Segment Start: TEXT PROVIDED

Abstract
Cholestasis in the first days of life is uncommon in neonates. Neonatal cholestasis is usually associated with shock, sepsis, alloimmunity, metabolic disorders or biliary obstruction. A congenital intrahepatic portosystemic shunt results from failed involution of primordial liver vessels during the first days of life. Resulting shunts can lead to hepatic encephalopathy or liver tumors. A congenital intrahepatic portosystemic shunt should be considered when an alternative explanation cannot be found. In most cases, congenital intrahepatic portosystemic shunts will involute spontaneously by 1–2 years of age; however, surgical or radiologic closure may be needed.
Introduction
Cholestasis in the first days of life is uncommon in neonates. Neonatal cholestasis is usually associated with shock, sepsis, alloimmunity, metabolic disorders or biliary obstruction. However, when typical causes for neonatal cholestasis cannot be identified, a congenital intrahepatic portosystemic shunt should be considered. We review three cases of early-onset cholestasis resulting from a congenital intrahepatic portosystemic shunt.
Case presentations
Case 1
A term, 1685 g, male born to a 27-year-old primigravida woman. Her maternal laboratory tests were unremarkable. Her pregnancy was complicated by growth restriction, oligohydramnios and pre-eclampsia. An emergent cesarean section was performed due to fetal distress. The baby received brief face mask continuous positive airway pressure (CPAP) resuscitation, but was subsequently weaned to room air. On examination, he had bleeding at venipuncture sites and soft fetal dimorphisms (short, up-slanting palpebral fissures, small and slightly low-set ears, a supernummery nipple, short toes, small penis and a sacral skin tag). The initial platelet count was 22 k/dL and glucose was 11 mg/dL. He had elevated liver enzymes [alanine aminotransferase (ALT) 119 U/L and aspartate aminotransferase (AST)/303 U/L] and direct hyperbilirubinemia (direct 3.14 mg/dL and indirect bilirubin was 1.80 mg/dL). The lactate was 3.3 mmol/L and the arterial blood gas on admission was pH 7.38, pCO2 36 mm Hg, pO2 76 mm Hg, base deficit −3 mmol/L. Antibiotics were started. A full septic work-up including bacterial cultures, toxoplasma antibody, urine cytomegalovirus (CMV), rectal herpes simplex virus (HSV) swab and enterovirus polymerase chain reaction (PCR) were negative. His genetic work-up and newborn screen were unremarkable. He had normal urine output and his stools transitioned from meconium to pigmented during the first days of life. Due to thrombocytopenia, both the head ultrasound (US) and the brain magnetic resonance imaging (MRI) study showed a right occipitoparietal hemorrhage within the intraparenchymal, right subarachnoid and right subdural areas. This unusual bleeding pattern for a newborn was thought to be secondary to platelet dysfunction. A liver US with Doppler study was done secondary to cholestasis. The liver US with Doppler study suggested the presence of an intrahepatic portosystemic shunt between the left portal vein and left hepatic vein, with resultant dilatation of the left hepatic vein. The US was otherwise normal (see Figure 1). He was treated with fat-soluble multivitamins and ursodeoxycholic acid. The cholestasis and the intrahepatic portosystemic shunt resolved spontaneously at 1 year of age.

Segment End: TEXT PROVIDED

According to the case report on neonatal cholestasis, at what age did the cholestasis and the intrahepatic portosystemic shunt resolve in Case 1? Rely only on the case report above.

Segment Start: ENTRIES SUPPLIED

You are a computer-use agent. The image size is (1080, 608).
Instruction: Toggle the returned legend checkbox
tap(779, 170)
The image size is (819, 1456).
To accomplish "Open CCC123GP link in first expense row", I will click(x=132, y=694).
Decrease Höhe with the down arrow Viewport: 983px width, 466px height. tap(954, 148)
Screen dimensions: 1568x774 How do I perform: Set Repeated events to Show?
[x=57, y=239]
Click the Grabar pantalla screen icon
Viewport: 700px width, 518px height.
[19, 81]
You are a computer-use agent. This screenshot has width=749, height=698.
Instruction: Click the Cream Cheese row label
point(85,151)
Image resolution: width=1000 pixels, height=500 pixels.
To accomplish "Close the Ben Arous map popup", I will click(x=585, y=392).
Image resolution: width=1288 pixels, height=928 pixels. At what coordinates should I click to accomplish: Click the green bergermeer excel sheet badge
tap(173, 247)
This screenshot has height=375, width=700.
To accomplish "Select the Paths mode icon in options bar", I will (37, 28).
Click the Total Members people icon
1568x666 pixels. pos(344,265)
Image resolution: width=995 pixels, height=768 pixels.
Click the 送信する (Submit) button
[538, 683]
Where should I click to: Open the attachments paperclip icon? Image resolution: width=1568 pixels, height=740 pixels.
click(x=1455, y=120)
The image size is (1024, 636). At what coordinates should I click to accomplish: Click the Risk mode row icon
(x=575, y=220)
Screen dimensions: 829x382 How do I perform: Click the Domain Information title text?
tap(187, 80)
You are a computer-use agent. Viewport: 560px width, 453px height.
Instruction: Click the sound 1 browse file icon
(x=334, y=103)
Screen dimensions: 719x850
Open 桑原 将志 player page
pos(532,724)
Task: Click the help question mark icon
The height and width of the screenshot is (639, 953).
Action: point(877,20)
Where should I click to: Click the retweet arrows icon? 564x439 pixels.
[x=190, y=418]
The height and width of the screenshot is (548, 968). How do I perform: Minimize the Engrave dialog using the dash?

Segment End: ENTRIES SUPPLIED

● **RESPONSE TO THIS EXERCISE**:
They resolved spontaneously at 1 year of age.